Conversely, developers can add analytics capabilities to an existing IoT application workflow that already pumps data into some existing external pool. For example, engineers can use cloud-based services such as AWS Lambda to periodically stream data from an existing IoT data pool.
AWS Lambda provides a serviceless mechanism for executing code snippets in response to external events, so developers can deploy analytics without further loading existing IoT application resources. With this approach, the Lambda function might be set to activate periodically and perform the basic POST request to stream data (Listing 2).
Copy
// Send data to Initial State
function sendToInitialState(accessKey, data, callback) {
const req = https.request({
hostname: 'groker.initialstate.com',
port: '443',
path: '/api/events',
method: 'POST',
headers: {
'X-IS-AccessKey': accessKey,
'X-IS-BucketKey': ISBucketKey,
'Content-Type': 'application/json',
'Accept-Version': '~0'
}
}, (res) => {
let body = '';
console.log('Status:', res.statusCode);
console.log('Headers:', JSON.stringify(res.headers));
res.setEncoding('utf8');
res.on('data', (chunk) => body += chunk);
res.on('end', () => {
console.log('Successfully processed HTTPS response');
// If we know it's JSON, parse it
if (res.headers['content-type'] === 'application/json') {
body = JSON.parse(body);
}
callback(null, body);
});
});
req.on('error', callback);
req.end(JSON.stringify(data));
}
Listing 2: Among its sample code offerings, Initial State shows how to implement data streaming for analytics with code snippets running on AWS Lambda using a Python snippet or javascript snippet (Node.js), shown here. (Code source: Initial State Technologies)
IoT developers hope to see their applications scale rapidly with growing customer acceptance, and Initial State intends for its service to scale along with the applications.
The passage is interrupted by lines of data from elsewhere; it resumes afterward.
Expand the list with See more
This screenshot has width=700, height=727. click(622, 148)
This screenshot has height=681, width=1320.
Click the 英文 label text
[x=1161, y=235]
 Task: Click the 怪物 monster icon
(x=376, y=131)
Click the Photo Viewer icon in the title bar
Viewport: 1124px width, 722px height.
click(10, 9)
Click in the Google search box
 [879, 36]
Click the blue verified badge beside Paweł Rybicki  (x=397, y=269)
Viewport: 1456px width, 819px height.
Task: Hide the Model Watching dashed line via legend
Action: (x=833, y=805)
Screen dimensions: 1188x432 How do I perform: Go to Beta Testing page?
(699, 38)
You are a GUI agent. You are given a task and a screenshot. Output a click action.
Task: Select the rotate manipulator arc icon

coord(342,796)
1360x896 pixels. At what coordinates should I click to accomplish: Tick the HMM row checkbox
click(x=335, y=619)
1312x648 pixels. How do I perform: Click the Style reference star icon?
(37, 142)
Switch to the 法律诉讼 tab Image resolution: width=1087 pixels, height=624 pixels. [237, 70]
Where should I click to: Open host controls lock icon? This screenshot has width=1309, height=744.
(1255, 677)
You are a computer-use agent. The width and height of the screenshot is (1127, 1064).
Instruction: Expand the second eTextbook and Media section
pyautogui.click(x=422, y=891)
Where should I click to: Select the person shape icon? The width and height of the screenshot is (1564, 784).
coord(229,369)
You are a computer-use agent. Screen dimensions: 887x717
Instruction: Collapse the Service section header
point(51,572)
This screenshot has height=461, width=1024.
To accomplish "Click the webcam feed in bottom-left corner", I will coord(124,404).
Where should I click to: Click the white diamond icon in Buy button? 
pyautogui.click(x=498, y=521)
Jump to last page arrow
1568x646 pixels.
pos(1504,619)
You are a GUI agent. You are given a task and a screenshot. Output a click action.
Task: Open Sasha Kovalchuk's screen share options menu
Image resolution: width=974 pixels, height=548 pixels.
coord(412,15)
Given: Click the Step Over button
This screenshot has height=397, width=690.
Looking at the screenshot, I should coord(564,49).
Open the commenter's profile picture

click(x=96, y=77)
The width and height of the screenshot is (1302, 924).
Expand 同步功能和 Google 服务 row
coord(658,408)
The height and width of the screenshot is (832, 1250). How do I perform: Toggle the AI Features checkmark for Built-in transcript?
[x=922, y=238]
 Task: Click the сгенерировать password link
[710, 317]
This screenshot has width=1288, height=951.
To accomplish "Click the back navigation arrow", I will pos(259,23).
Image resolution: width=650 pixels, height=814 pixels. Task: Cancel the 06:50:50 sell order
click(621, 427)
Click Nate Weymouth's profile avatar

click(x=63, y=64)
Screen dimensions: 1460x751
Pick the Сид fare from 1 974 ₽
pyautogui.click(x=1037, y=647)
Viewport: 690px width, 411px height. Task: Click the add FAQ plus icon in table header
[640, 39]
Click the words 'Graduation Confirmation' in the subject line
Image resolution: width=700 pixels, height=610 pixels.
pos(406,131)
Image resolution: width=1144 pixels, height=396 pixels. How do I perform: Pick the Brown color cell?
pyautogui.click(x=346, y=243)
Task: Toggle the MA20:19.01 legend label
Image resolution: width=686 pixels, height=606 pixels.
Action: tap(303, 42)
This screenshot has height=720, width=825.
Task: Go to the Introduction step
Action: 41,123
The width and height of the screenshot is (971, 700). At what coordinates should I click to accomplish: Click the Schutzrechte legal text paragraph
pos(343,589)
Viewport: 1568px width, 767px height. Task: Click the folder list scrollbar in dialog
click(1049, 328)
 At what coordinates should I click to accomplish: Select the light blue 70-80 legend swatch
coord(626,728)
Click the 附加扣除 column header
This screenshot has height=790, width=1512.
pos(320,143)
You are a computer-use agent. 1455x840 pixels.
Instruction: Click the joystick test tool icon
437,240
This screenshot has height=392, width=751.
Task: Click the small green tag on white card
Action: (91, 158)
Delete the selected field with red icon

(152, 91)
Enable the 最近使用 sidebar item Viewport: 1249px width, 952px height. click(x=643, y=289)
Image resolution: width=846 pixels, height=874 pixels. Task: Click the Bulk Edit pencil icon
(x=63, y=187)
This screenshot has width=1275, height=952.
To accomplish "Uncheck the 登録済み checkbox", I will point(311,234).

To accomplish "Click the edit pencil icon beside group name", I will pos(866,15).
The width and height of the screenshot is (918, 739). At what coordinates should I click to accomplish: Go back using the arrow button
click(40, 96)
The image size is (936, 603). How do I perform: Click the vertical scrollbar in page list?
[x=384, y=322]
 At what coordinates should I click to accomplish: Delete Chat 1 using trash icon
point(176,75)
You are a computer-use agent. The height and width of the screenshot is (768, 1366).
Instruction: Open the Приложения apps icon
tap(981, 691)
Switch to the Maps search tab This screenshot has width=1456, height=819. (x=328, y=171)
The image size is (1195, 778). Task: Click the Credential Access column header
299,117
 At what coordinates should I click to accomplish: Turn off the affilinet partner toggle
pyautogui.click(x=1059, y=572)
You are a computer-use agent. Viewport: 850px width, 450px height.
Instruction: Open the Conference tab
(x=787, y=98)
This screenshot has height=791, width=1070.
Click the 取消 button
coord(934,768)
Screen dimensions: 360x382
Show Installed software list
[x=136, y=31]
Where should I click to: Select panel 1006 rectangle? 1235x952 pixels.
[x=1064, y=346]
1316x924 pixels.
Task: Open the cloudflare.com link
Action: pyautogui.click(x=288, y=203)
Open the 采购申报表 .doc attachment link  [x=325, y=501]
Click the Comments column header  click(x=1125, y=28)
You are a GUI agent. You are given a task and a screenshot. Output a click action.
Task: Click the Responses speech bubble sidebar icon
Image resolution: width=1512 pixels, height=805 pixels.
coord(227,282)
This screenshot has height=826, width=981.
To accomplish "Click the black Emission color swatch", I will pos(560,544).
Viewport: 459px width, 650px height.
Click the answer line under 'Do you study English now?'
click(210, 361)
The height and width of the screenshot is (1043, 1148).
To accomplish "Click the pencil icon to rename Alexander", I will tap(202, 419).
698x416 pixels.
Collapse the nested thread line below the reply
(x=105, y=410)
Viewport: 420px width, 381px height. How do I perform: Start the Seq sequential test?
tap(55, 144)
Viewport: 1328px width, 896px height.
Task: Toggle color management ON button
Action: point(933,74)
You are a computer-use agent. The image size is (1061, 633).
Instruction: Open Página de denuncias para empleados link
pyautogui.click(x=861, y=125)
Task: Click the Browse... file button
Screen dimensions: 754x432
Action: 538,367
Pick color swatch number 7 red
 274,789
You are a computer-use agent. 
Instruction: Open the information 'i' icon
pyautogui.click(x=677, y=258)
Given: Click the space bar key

Built on AWS, the service takes advantage of AWS features specifically designed to scale to support a very large number of streams, and very high data rates within those streams. Further, to ensure continued availability, event buckets are replicated across AWS availability zones (physical diversity across different data centers within a geographical region). Enterprise customers can take advantage of replication across AWS regions (global-scale diversity across data centers located in different geographical regions).
Conclusion
The ability to display raw or transformed IoT data in real time plays a critical role in helping developers understand data quality and in providing users with the core functionality of the IoT application itself. Although mechanisms for implementing IoT data analytics exist, the ability to implement suitable visualization capabilities can distract or delay a project. The Initial State Software-as-a-Service platform offers a simple approach for deploying real-time data analytics in IoT applications. Using this service, IoT developers can debug data streams from multiple sources and more easily provide real-time informational displays to end users.